Becki (beckalina) | 73 comments I have so much to say about both chapters. More than any of the other chapters in the book. So I'll start with The Generator.

Denise is a disaster. I struggle to understand what goes on in her head. I didn't think it was possible to be even more self-destructive than Chip, but I think she is. And the whole lesbian thing seemed weird to me. I had trouble deciding if she was actually a lesbian, or if she turned to those women as a means of self-destruction. Chip picked women (not consciously) that most outsiders would see from a mile away would end in catastrophe. I think that Denise does the same thing. Except I think Denise took it to a whole new level by including women. And every person that she did date or have sex with, she didn't even find attractive, or even really like.

I know I have more to say, but I will wait to see what everyone else thinks.


message 2: by JudgyK (new)

JudgyK I love Denise. I love how hard she works, I love how she ends up in situations that she probably should have avoided but still just sort of goes with it. I love love LOVE her.

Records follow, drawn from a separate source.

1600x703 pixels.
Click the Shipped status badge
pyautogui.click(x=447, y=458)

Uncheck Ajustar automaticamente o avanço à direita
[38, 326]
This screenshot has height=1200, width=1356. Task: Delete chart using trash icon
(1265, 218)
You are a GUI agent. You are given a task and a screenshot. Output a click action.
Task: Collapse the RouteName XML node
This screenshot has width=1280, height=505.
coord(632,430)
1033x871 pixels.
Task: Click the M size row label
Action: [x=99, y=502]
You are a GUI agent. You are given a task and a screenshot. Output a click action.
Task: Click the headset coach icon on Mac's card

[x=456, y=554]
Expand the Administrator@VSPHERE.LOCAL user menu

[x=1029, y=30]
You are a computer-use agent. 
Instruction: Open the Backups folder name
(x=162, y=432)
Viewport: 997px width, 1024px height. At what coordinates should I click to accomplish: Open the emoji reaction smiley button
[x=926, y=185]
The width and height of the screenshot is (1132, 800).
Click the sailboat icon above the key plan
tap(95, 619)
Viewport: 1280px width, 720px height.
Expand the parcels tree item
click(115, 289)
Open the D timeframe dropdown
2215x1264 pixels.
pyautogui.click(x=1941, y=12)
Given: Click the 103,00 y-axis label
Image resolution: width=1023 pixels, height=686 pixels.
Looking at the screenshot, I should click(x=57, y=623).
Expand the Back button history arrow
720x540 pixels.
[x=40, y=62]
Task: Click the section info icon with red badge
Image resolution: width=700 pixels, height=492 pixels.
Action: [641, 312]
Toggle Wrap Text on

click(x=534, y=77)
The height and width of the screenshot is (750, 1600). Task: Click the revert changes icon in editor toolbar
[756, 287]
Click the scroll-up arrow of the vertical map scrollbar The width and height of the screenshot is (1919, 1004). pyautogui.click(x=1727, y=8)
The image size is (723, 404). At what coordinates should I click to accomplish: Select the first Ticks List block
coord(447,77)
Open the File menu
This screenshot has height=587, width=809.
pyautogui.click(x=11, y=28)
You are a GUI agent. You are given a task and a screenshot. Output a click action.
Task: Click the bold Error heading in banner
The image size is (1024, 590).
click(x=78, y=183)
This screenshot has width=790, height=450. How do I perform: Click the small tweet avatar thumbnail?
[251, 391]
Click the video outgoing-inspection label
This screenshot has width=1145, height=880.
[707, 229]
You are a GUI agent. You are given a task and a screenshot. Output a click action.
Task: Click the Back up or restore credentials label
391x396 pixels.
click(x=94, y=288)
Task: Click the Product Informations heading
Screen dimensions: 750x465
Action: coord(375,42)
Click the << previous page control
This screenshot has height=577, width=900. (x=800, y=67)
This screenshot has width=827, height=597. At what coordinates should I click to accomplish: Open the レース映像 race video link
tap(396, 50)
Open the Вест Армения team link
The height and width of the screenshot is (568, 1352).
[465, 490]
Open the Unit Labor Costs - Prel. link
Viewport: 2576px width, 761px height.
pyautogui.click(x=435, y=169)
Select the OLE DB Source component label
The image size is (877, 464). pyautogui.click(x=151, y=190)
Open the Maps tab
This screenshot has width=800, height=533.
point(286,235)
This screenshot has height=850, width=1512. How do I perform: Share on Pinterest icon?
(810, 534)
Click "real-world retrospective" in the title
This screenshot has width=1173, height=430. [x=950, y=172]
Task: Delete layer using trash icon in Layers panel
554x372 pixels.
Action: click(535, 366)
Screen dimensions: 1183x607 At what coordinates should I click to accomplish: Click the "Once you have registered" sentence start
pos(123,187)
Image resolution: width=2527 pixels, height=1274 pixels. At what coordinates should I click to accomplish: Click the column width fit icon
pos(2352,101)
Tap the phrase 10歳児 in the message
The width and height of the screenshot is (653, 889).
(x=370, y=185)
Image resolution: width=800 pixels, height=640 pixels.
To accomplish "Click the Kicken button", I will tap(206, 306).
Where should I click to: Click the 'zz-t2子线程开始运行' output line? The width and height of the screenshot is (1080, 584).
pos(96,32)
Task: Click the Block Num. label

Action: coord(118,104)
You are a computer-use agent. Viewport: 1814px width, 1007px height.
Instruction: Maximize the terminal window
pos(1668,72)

Also? I loved the ending. Totally redeemed Enid in my mind. I hated her for so long and hated so much about her. Turns out that all these horrid awful people we've been reading about are actually pretty great and all really do care about each other, even though they still are deeply wounded from how they've all been, but they're going to be okay.


message 3: by Becki (new)

Becki (beckalina) | 73 comments I totally hated Enid in the end of the book. On Christmas I started to hate her a little less. When she was so obsessed with Chip coming that she was almost delusional about it, it made me feel bad for her. I understood that she wanted so desperately for her whole family to be together that she didn't even realize she was ignoring and insulting the family that was there. In that very brief moment, I felt for her. I could see how that could happen. But when she showed up to Alfred's nursing home (or hospital or whatever) just to feel superior to him, I just wanted to smack her. And the way she was happy when he died... I can understand being happy your husband is not in pain anymore, or not living in a manner that he hated anymore. But just to be happy to be able to start over again seemed cruel and heartless to me.

I was happy that Chip was redeemed in the end. I almost wish the same had happened to the rest of the kids.

I was devastated to find out that Alfred had left his job because of Denise's affair with that guy with the blue face. I felt so terrible for him. And I loved that he chose not to tell anyone. But at the same time, it made me very sad for him. What a lonely life he must have lived that he couldn't tell the people closest to him things like that. If Enid had been a better person, he could have shared it with her and maybe things would have been different.